On 16/02/2021 17:39, [email protected] wrote:
> From: Vincent Donnefort <[email protected]>
>
> Being called for each dequeue, util_est reduces the number of its updates
> by filtering out when the EWMA signal is different from the task util_avg
> by less than 1%. It is a problem for a sudden util_avg ramp-up. Due to the
> decay from a previous high util_avg, EWMA might now be close enough to
> the new util_avg. No update would then happen while it would leave
> ue.enqueued with an out-of-date value.
(1) enqueued[x-1] < ewma[x-1]
(2) diff(enqueued[x], ewma[x]) < 1024/100 && enqueued[x] < ewma[x] (*)
with ewma[x-1] == ewma[x]
(*) enqueued[x] must still be less than ewma[x] w/ default
UTIL_EST_FASTUP. Otherwise we would already 'goto done' (write the new
util_est) via the previous if condition.
>
> Taking into consideration the two util_est members, EWMA and enqueued for
> the filtering, ensures, for both, an up-to-date value.
>
> This is for now an issue only for the trace probe that might return the
> stale value. Functional-wise, it isn't (yet) a problem, as the value is
> always accessed through max(enqueued, ewma).

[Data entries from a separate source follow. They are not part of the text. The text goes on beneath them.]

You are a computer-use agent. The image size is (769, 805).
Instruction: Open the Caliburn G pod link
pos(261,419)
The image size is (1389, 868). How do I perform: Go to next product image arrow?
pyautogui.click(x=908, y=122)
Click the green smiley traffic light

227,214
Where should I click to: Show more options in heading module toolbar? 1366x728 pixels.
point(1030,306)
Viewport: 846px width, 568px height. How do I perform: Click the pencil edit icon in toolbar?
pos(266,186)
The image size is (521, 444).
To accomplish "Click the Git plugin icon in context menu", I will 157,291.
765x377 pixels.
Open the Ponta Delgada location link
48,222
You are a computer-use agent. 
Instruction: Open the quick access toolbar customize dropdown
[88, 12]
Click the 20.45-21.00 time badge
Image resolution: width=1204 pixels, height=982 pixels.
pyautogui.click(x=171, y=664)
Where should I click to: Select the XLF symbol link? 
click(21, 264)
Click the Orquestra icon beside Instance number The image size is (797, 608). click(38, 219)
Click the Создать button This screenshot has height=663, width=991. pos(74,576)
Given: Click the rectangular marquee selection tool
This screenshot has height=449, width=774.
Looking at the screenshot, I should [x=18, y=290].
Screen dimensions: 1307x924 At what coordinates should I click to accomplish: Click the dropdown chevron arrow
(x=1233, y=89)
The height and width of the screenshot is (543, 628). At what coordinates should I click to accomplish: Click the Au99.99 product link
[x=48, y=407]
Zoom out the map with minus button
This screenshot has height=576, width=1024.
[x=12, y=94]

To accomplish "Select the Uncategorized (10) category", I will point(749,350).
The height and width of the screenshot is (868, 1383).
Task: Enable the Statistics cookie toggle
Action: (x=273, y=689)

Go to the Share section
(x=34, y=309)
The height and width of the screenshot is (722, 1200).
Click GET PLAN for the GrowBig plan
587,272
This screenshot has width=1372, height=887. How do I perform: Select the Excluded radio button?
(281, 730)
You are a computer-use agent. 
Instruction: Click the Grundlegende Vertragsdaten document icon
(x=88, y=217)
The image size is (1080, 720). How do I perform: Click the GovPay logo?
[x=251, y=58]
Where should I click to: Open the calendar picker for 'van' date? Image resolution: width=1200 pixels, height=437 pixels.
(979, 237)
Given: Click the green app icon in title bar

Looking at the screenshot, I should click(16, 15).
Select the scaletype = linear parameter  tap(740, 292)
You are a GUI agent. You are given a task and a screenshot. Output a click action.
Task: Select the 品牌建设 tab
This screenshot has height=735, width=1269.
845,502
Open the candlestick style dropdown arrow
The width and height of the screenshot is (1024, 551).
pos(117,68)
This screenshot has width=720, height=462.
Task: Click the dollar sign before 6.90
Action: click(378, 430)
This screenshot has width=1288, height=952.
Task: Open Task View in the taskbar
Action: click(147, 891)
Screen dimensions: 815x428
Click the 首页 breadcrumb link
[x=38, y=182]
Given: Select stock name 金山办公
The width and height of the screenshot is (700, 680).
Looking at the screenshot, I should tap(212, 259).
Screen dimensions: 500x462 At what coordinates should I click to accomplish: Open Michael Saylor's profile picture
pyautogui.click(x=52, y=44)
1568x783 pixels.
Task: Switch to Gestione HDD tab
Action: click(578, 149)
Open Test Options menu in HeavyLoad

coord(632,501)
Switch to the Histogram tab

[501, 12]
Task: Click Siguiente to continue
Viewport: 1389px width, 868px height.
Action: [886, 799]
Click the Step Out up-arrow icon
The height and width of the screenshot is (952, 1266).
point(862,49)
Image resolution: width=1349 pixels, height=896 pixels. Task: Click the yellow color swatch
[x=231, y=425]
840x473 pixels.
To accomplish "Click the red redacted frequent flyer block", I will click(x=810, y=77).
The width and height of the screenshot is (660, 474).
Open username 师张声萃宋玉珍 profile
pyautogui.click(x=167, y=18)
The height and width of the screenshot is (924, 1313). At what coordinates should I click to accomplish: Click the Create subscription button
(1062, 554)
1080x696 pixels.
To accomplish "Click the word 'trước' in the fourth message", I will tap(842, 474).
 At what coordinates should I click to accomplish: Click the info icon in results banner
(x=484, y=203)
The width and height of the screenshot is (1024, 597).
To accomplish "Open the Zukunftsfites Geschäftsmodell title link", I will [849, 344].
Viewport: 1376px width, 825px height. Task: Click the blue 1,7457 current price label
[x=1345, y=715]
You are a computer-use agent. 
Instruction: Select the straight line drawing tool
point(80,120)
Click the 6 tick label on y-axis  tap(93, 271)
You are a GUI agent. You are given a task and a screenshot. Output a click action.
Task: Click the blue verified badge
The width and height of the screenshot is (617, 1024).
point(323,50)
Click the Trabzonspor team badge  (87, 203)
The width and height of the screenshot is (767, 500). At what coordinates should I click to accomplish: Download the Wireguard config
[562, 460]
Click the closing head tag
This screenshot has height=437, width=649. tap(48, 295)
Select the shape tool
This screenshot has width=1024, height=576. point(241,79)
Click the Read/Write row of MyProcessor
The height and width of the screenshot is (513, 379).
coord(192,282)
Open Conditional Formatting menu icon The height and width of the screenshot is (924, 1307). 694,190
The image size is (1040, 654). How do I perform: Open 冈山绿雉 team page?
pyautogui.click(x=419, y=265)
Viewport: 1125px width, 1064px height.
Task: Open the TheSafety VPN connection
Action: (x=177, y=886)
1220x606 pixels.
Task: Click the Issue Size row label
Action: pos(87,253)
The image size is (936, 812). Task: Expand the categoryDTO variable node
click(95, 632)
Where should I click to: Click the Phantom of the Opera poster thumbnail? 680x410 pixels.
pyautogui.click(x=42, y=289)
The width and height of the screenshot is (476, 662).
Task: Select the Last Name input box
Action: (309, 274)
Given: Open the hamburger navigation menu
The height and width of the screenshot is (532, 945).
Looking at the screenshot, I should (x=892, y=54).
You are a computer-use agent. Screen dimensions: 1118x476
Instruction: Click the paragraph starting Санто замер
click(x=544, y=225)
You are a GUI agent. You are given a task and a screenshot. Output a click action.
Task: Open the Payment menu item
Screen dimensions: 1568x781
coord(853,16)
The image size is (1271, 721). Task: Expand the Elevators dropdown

Yeah, I remember that the ue.enqueued plots looked weird in these
sections with stale ue.enqueued values.
> This problem has been observed using LISA's UtilConvergence:test_means on
> the sd845c board.
I ran the test a couple of times on my juno board and I never hit this
path (util_est_within_margin(last_ewma_diff) &&
!util_est_within_margin(last_enqueued_diff)) for a test task.
I can't see how this issue can be board specific? Does it happen
reliably on sd845c or is it just that it happens very, very occasionally?
I saw it a couple of times but always with a (non-test) tasks migrating
from one CPU to another.
> Signed-off-by: Vincent Donnefort <[email protected]>
Reviewed-by: Dietmar Eggemann <[email protected]>
[...]